Brano proposto:
Arrivavano portati dalle ambulanze?

No, in gran parte con i propri mezzi e se non si trovavano in condizioni di emergenza venivano rispediti a casa, senza eseguire alcun test di controllo, e invitati a contattare il numero verde.

Che cosa intende dire con situazione di emergenza?

Solo in caso di dispnea, cioè di problemi respiratori acuti, si può essere ricoverati.

Altrimenti?

Il Robert Koch-Institut ha emanato delle linee guida per indirizzare i pazienti. Chi non ha avuto contatti diretti con persone positive o non è stato in una delle zone rosse, anche se si presenta con febbre o tosse, non ha i requisiti per essere sottoposto al test del tampone.

In tal caso come reagivano i pazienti?

I pochi tedeschi che arrivavano al pronto soccorso si facevano dare il numero verde e se ne uscivano tranquilli. Gli stranieri erano meno accondiscendenti, si mettevano a discutere e ne nascevano anche alterchi. In quel caso, visto che in Germania le gerarchie sono molto chiare, mi facevo da parte, interveniva la capo-sala, o la sua vice, per convincerli, mostrando loro i documenti ufficiali con le procedure previste.

Compiti da svolgere:
(A) Secondo il brano, in quale unico caso si può essere ricoverati?
(B) Riassumi in forma più breve il paragrafo del brano che comincia con "I pochi tedeschi che arrivavano", mantenendone i fatti principali.
(C) Per favore, riproduci alla lettera il passo del brano compreso tra "No, in gran" e "reagivano i pazienti?", estremi inclusi.
Le righe non servono per svolgere i compiti.

Materiale presentato:
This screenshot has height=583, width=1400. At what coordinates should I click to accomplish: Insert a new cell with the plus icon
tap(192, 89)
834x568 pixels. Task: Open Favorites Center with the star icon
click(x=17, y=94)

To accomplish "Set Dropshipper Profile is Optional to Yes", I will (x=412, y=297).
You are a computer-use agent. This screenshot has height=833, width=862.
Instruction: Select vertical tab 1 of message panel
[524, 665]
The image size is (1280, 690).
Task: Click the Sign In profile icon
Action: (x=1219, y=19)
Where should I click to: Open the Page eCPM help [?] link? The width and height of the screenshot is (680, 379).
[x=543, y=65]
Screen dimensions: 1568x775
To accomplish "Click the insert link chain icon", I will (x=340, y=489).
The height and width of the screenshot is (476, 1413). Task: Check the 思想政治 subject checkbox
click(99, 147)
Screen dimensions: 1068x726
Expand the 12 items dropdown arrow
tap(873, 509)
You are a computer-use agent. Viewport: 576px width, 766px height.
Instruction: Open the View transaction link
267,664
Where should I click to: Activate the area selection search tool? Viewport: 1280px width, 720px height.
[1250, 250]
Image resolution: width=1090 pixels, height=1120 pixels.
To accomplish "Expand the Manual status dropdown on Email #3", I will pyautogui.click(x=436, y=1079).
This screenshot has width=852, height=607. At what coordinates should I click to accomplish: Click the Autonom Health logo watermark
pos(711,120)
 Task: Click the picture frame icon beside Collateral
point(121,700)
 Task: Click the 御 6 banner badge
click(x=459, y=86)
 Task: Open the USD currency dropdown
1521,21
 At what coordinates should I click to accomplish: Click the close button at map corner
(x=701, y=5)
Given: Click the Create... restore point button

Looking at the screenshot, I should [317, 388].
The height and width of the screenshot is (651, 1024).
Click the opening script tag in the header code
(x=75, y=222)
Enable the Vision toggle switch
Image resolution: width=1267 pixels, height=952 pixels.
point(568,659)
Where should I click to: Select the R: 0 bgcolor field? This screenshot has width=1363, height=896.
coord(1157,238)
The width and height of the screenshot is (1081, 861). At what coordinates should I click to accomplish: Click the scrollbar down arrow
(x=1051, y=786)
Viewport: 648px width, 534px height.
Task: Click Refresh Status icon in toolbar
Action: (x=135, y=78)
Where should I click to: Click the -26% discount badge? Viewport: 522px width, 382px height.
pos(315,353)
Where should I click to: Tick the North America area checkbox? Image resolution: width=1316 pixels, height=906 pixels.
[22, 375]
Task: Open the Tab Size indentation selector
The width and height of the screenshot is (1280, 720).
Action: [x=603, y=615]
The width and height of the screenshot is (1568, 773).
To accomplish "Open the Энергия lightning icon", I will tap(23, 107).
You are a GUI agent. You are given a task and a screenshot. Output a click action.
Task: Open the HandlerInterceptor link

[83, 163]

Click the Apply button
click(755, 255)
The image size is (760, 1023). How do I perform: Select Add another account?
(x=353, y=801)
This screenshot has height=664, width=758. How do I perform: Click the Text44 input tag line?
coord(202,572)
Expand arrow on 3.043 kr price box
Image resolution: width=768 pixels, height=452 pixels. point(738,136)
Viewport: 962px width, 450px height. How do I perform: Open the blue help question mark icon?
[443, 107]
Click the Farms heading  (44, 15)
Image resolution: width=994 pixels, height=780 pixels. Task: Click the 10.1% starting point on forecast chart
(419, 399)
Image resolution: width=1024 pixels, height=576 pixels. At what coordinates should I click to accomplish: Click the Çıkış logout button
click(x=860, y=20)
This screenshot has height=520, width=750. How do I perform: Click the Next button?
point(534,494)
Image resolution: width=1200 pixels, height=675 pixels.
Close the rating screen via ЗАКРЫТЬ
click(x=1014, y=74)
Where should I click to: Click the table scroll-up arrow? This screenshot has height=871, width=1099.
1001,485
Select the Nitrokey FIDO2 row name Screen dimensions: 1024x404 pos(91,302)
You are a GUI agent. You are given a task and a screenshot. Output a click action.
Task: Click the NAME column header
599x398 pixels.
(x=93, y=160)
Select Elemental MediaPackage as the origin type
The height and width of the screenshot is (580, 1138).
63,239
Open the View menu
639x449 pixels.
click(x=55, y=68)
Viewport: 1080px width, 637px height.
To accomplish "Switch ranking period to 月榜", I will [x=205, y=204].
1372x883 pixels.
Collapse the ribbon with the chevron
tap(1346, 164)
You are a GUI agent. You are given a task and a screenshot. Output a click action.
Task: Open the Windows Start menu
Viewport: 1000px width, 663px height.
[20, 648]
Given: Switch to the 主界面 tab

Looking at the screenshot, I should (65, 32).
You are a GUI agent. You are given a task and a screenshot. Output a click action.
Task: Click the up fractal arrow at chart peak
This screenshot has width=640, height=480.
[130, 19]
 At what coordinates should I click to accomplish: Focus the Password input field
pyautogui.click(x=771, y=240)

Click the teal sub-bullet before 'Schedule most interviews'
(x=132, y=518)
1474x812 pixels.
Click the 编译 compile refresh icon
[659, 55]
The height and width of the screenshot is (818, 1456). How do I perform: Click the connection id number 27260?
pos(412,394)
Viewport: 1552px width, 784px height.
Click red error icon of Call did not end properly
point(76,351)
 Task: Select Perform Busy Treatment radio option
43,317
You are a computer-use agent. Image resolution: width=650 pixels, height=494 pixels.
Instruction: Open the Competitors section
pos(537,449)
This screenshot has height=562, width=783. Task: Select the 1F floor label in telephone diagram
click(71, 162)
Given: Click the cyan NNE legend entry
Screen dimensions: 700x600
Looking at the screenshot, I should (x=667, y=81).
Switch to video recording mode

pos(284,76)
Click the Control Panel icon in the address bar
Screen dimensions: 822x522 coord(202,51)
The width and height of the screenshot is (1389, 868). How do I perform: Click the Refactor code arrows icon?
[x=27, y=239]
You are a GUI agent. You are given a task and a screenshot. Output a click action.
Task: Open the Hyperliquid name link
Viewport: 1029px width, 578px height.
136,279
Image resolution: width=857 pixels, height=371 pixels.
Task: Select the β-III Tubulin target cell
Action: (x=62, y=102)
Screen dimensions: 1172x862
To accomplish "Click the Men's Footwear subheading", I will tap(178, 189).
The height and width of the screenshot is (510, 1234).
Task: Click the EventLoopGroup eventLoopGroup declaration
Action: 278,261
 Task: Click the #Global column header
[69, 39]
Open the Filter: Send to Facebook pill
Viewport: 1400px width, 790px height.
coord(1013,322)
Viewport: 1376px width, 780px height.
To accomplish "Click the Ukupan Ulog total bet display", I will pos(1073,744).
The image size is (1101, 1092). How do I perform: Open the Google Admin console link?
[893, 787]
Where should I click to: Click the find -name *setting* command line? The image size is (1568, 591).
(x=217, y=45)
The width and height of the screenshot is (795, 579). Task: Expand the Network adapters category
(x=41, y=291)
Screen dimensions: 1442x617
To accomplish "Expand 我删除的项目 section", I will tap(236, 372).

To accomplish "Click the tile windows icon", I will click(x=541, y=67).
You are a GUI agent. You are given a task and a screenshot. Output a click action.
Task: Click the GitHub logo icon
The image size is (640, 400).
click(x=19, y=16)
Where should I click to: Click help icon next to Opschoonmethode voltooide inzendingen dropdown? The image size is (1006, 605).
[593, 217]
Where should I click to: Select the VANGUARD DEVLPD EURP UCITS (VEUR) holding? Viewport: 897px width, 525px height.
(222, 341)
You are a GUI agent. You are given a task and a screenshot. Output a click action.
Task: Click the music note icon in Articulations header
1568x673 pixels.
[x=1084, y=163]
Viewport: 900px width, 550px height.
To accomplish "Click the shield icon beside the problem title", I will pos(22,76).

Risposte in ordine:
(A) Solo in caso di dispnea, cioè di problemi respiratori acuti.

(B) I pochi tedeschi che arrivavano al pronto soccorso prendevano il numero verde e se ne andavano tranquilli. Gli stranieri invece discutevano, e a volte nascevano alterchi. In quei casi chi parla si faceva da parte e interveniva la capo-sala o la sua vice, mostrando i documenti ufficiali con le procedure previste.

(C)
No, in gran parte con i propri mezzi e se non si trovavano in condizioni di emergenza venivano rispediti a casa, senza eseguire alcun test di controllo, e invitati a contattare il numero verde.

Che cosa intende dire con situazione di emergenza?

Solo in caso di dispnea, cioè di problemi respiratori acuti, si può essere ricoverati.

Altrimenti?

Il Robert Koch-Institut ha emanato delle linee guida per indirizzare i pazienti. Chi non ha avuto contatti diretti con persone positive o non è stato in una delle zone rosse, anche se si presenta con febbre o tosse, non ha i requisiti per essere sottoposto al test del tampone.

In tal caso come reagivano i pazienti?